La peinture religieuse ne perd pas ses droits: en 1636 et 1637, il peint le Martyre de saint Liévin et la Montée au calvaire (Bruxelles), d'une liberté de facture étonnante, et dont la couleur fraîche contraste avec l'horreur des sujets. Mais le maître, goutteux, se réfugiant au château de Steen (acheté en 1635) évite les trop grands tableaux. Ses beaux paysages, parfois trop détaillés (National Gallery, Munich, Louvre) ont inspiré les Constable et les Turner. Il se délasse en peignant de souvenir cette étonnante Kermesse (Louvre, 1638-39) où les crudités du sujet sont sauvées par le «lyrisme» de l’exécution. Son dernier ouvrage, la Vierge entourée de saints, fut mis, selon sa volonté, devant son tombeau, dans l'église Saint-Jacques d'Anvers. Jamais, depuis la Descente de croix, il n'avait traité aussi magistralement un sujet religieux. Le tableau de 1612 montrait, plus visible, l'influence des vieux maîtres ; mais, trente-six ans après, l'œuvre qui fut son testament artistique et où la couleur est plus vierge, l'exécution plus prestigieuse, nous laisse voir comme une leçon suprême le profond respect de la nature, le culte de la forme que ces vieux maîtres lui avaient enseigné et qu'il n'avait jamais oublié complètement, même dans ses œuvres les plus hâtives.
Le déclin de la vieillesse lui fut épargné; il mourut en pleine gloire, à peine âgé de soixante-trois ans.

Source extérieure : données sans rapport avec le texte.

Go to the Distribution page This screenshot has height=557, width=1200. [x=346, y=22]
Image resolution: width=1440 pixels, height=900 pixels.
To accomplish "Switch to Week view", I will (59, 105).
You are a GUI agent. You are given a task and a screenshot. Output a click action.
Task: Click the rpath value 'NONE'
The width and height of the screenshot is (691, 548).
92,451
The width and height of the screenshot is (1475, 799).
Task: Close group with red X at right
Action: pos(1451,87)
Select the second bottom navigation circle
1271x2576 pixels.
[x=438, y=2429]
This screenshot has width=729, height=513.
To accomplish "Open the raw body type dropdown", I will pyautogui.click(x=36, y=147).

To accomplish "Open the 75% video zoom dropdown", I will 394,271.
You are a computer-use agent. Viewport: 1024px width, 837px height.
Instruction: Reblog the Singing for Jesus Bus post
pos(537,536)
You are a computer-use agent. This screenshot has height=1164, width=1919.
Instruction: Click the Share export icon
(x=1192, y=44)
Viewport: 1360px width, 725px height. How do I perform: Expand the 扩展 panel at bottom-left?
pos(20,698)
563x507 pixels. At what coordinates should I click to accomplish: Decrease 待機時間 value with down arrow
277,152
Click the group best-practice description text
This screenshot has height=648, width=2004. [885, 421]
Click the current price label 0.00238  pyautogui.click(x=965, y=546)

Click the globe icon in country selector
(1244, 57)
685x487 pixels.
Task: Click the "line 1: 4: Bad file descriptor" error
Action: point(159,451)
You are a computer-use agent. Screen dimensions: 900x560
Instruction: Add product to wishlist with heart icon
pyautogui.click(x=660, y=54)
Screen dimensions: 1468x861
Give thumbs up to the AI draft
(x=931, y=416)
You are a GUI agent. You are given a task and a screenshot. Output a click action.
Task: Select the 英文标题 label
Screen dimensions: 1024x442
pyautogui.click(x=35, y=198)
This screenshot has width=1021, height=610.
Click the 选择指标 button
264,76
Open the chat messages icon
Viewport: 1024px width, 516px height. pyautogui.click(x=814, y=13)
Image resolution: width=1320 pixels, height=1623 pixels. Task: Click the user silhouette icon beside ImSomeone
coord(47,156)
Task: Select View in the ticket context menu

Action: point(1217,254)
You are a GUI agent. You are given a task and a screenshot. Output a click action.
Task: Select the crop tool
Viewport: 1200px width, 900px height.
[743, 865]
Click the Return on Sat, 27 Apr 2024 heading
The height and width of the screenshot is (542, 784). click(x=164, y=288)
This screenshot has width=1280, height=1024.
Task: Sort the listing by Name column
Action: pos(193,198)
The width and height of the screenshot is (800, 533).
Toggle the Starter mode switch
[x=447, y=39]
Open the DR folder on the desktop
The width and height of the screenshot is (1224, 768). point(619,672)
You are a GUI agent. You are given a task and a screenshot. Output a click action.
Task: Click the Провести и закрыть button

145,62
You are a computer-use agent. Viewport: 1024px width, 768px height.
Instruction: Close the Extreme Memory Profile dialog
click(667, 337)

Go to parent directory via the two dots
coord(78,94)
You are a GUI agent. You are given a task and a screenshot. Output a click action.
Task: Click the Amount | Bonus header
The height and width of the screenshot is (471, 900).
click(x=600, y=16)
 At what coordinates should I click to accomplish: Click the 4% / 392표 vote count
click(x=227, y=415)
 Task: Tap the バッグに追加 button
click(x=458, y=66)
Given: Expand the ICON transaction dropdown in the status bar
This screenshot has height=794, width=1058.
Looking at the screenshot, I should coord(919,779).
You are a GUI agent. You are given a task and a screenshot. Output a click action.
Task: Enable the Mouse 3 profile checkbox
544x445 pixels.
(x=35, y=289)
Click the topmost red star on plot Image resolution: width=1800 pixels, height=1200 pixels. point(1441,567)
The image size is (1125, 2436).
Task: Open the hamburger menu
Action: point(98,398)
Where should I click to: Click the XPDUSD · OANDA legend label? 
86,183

On a souvent parlé de Rubens comme d'un fougueux improvisateur , rien n'est moins juste. Ambitieux avec mesure, il géra son œuvre comme sa vie et sa fortune. Les quinze cents ouvrages créés par lui furent conçus sagement, préparés de même. Grand exemple pour les jeunes peintres, son inspiration, plutôt «extensive» qu'«intensive», était moins d'un luministe que d'un coloriste: la pompe de l'ordonnance, la splendeur d'un jardin fleuri sous un éclatant soleil, voilà l'idéal au service duquel il mit une main étonnamment agile; jamais fiévreuse. Nous avons dit quel fut, aux bons moments, son culte de la forme. Si la noblesse de certains Italiens lui est étrangère, il sait, à un degré singulier, donner l'impression du mouvement, de la vie débordante, parfois même, quoi qu'on en dise, de l'élégance, et s'il n'alla, pas aussi loin qu'un Rembrandt ou qu'un Roger van der Weyden dans l'intimité de l'expression, il fut, à l'occasion, vraiment émouvant. C'était plus qu'il ne fallait pour le faire entrer dans le groupe des grands maîtres qui perpétuent les traditions et président aux renaissances.
Parmi ses nombreux élèves, les plus célèbres furent Van Dyck, Sontman, Pepyn, J. van Hoeck, Th. van Tulden, J. van Egmont, Diepenbeck, Schut, etc.»
L. DURAND-GRÉVILLE, article «Rubens» de La grande encyclopédie: inventaire raisonné des sciences, des lettres et des arts. Édition de 1885-1902. Paris, Société anonyme de «La grande encyclopédie», [191-?]. Tome vingt-huitième, p.1108-1111.